If you have 100,000 impressions and a reach of 30,000, it means each person saw your ad approximately 3.3 times on average. This is called frequency.


Clicks

The number of times someone clicked on your ad. This includes clicks to your website or landing page.


CTR: Click-Through Rate

The percentage of people who clicked on your ad among those who saw it. It measures how much interest your ad generates.

CTR = (Clicks / Impressions) x 100

Example: 500 clicks on 25,000 impressions = CTR of 2%

CTRInterpretation
Below 1%Low: the visual or copy isn't engaging enough
1% to 2%Average: in the norm for most industries
Above 2%Good: your ad generates above-average interest

TIP

CTR is one of the best indicators of your ad creative quality. A declining CTR over time often means your audience has seen the same ad too much and it needs refreshing.


CPC: Cost per Click

The average amount you pay each time someone clicks on your ad.

CPC = Ad Spend / Clicks

Example: $2,000 spent for 800 clicks = CPC of $2.50

INFO

A lower CPC means you're driving traffic at lower cost. But a low CPC with a low conversion rate isn't a win: traffic quality matters as much as price.


CPM: Cost per Thousand Impressions

The cost to display your ad 1,000 times. It's an indicator of the price of visibility in your target market.

CPM = (Ad Spend / Impressions) x 1,000

Example: $3,000 for 200,000 impressions = CPM of $15

CPM varies based on competition for your target audience. During peak periods (Black Friday, year-end), CPMs rise because more advertisers are competing for the same attention.


ROAS: Return on Ad Spend

The return on your advertising spend. It tells you how many dollars of revenue each dollar of ads generated.

ROAS = Revenue / Ad Spend

Example: $25,000 in revenue with $7,000 in ads = ROAS of 3.57x

ROASInterpretation
Below 1xYou're losing money: each ad dollar returns less than a dollar
1x to 2xCritical threshold: margins are very thin
2x to 4xHealthy: good profitability for most businesses
Above 4xExcellent: strong ad profitability

Recommended Target

Aim for a ROAS above 2x at minimum. The ideal target depends on your product margins, but 2x is the floor for most business models.


Ad Waste

The system analyzes all your individual ads to identify those spending budget without generating results. Waste occurs when an ad has spent a significant amount without producing conversions.

How It Works

An ad is flagged as waste when it has spent a considerable budget without generating the expected results (leads, applications, bookings, or sales). The system compares each ad's spend to the average performance to determine which ones are underperforming.

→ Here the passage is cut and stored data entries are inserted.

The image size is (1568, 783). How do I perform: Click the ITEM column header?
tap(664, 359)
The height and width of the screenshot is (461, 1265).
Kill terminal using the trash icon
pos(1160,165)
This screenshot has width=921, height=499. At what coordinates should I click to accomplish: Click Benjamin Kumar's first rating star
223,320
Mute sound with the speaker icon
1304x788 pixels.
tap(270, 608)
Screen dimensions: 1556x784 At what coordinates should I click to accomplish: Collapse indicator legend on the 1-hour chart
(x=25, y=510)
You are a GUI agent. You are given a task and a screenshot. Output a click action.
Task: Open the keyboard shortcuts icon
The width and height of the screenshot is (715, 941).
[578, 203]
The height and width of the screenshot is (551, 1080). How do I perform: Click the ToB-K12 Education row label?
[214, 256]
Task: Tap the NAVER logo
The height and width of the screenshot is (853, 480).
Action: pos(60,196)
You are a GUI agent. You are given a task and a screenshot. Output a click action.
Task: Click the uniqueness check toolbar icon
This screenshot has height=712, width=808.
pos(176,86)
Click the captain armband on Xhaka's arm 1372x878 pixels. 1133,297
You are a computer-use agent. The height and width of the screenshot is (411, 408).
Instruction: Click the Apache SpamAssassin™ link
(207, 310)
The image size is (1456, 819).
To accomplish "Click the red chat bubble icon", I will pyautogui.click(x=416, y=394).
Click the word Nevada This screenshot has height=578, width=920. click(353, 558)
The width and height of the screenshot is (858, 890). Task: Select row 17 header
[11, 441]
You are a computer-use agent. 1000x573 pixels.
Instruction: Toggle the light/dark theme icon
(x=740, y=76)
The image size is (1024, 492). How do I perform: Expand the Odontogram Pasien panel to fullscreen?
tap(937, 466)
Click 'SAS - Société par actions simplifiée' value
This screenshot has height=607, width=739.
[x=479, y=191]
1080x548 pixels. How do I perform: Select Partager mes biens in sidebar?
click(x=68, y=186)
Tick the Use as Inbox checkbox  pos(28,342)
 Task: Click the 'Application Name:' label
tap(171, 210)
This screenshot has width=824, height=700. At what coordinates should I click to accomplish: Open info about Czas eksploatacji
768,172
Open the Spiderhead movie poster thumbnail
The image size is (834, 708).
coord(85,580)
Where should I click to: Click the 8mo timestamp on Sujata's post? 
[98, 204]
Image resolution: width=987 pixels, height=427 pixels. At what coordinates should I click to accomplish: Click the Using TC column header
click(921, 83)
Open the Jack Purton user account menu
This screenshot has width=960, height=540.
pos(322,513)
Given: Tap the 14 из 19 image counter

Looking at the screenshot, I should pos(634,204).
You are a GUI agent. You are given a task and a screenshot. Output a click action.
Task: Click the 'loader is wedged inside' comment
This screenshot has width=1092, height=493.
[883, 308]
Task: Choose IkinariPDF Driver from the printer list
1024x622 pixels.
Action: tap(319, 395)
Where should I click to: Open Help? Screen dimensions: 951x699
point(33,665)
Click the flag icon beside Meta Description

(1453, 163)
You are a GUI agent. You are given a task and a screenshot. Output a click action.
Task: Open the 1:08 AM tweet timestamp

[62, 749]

What You See in the Dashboard

Ads identified as waste are listed with:

  • The ad name
  • The amount spent
  • The lack of results over the period

Why It Matters

Without this analysis, an ineffective ad can silently spend hundreds of dollars per day. Automatic waste identification lets you react quickly: pause the ad, change the creative, or adjust the audience.

How to Act

When an ad is identified as waste:

  1. Check if it's a recent ad that hasn't had time to perform yet (give at least 48-72 hours and a minimum budget before judging)
  2. Compare with ads that are performing well: what's different?
  3. Decide: pause the ad, modify the visual or copy, or adjust the target audience

How Metrics Are Connected

Ad metrics are interconnected. Here's how they influence each other:

If...Then...Possible Action
CPM risesCPC also rises (more expensive to be seen)Test new audiences
CTR dropsCPC rises (more impressions needed per click)Refresh creatives
ROAS dropsProfitability decreasesCheck the full funnel, not just ads
CPC stable but conversions dropProblem is after the click (page, form)Optimize the landing page

TIP

Never look at a single metric in isolation. A rising CPC isn't a problem if ROAS is also rising: it means you're paying more per click, but those clicks are worth more.